== TEXT BLOCK ==
────────

By Karl Terry: PNT Managing Editor
Eastern New Mexico University students and faculty got the opportunity to quiz U.S. Senate candidate Rep. Heather Wilson, R-N.M., on her positions at a Q & A session sponsored by the student senate Monday.
Wilson listed for the crowd of close to 100 that packed the Pecos Room at the Campus Union Building her main campaign issues as defense of the nation, the economy, tax relief and border security.
She also complimented Eastern on the student turnout, saying it was important that students be involved.
“One of the things that concerns me is so few people under the age of 25 gets involved,” Wilson said. “Politics is not a spectator sport. Successive generations of Americans have to choose to continue in this experiment (democracy) … choose to become involved.”
After Wilson opened the meeting up for questions she was immediately challenged by a student on her views in supporting the Patriot Act.
Wilson said she supported the legislation in order to give law enforcement more tools to fight terrorism. She said the act simply gave law enforcement the ability to go after terrorists in the same way law enforcement goes after domestic criminals with warrants.
“I don’t see why we should extend more protection under the law to a terrorist than we do members of the mob,” Wilson said.
When asked about making the nation more energy independent, Wilson said she supported more exploration at home and also recently supported increased fuel economy standards for automobiles. She also said she supported new technologies such as biofuels, hydrogen vehicles and the next generation of nuclear reactors.
“We don’t have to choose between the energy we need and the land we love,” Wilson said. “We can explore responsibly.”

────────

== DATA SECTION ==
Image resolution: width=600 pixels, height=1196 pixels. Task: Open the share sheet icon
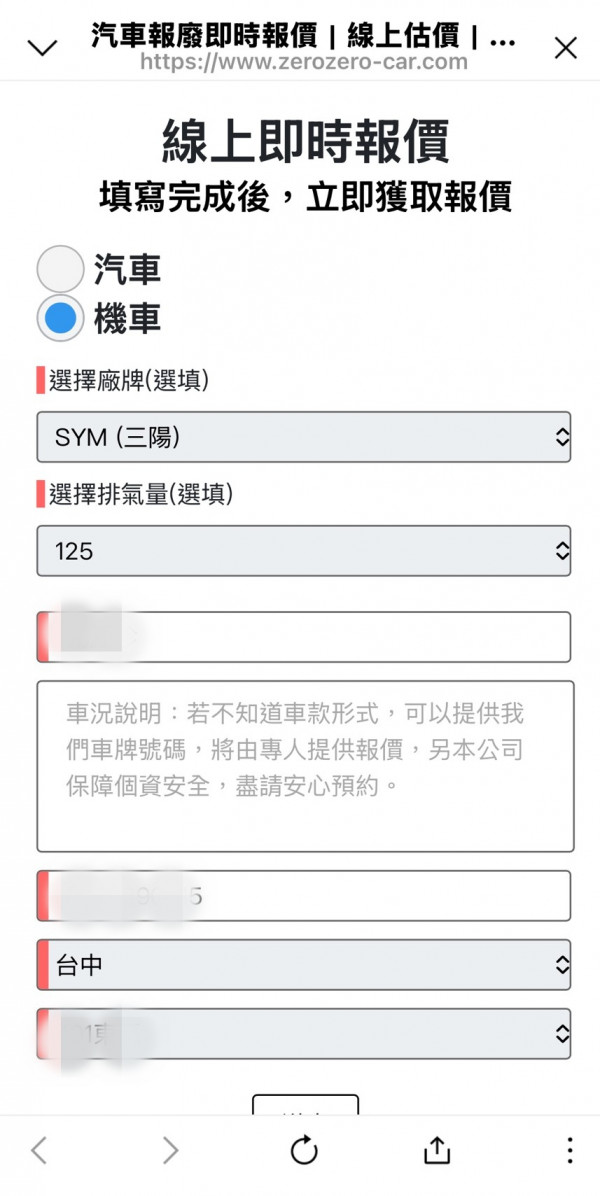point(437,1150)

────────

== EXERCISE A ==
Answer these questions from the Heather Wilson article, one answer per line:
(i) In which room and building was the session held?
(ii) What was Wilson challenged on by a student right after she opened the meeting to questions?
(iii) Which new technologies did Wilson say she supported?
== EXERCISE B ==
Return the passage of the Heather Wilson article starting at "After Wilson opened" and ending at "of nuclear reactors.".
== EXERCISE C ==
Carry the Heather Wilson article forward from its last sentence.
The lines printed after the Heather Wilson article have no connection to it.

== RESPONSE A ==
(i) The Pecos Room at the Campus Union Building
(ii) Her views in supporting the Patriot Act
(iii) Biofuels, hydrogen vehicles and the next generation of nuclear reactors

== RESPONSE B ==
After Wilson opened the meeting up for questions she was immediately challenged by a student on her views in supporting the Patriot Act.
Wilson said she supported the legislation in order to give law enforcement more tools to fight terrorism. She said the act simply gave law enforcement the ability to go after terrorists in the same way law enforcement goes after domestic criminals with warrants.
“I don’t see why we should extend more protection under the law to a terrorist than we do members of the mob,” Wilson said.
When asked about making the nation more energy independent, Wilson said she supported more exploration at home and also recently supported increased fuel economy standards for automobiles. She also said she supported new technologies such as biofuels, hydrogen vehicles and the next generation of nuclear reactors.

== RESPONSE C ==
Gene Smith, dean of the college of business at ENMU asked Wilson, “What does conservative mean to you?”
Wilson replied that she was what she likes to refer to as a “common-sense conservative”
“I trust people much more than I trust government,” Wilson said. “I believe wealth comes through enterprise not government.”
She said as a young person she registered as a Democrat, mostly because the politician who recommended her to a military academy was a Democrat. She says after she examined things more closely she decided that Republicans matched her view of national security better and switched at an early age.
Wilson also fielded questions on renewable energy, nuclear power, the No Child Left Behind Act and Social Security in the hour-long session.
“It was a good turnout and I was surprised by how many people my age were there,” ENMU junior Erin Griffith said. “Young people need to be involved in politics.”
Michelle Miller, a member of the ENMU Student Senate who helped organize the event said she too was impressed with the crowd.
“It means, hopefully, people will get involved,” Miller said.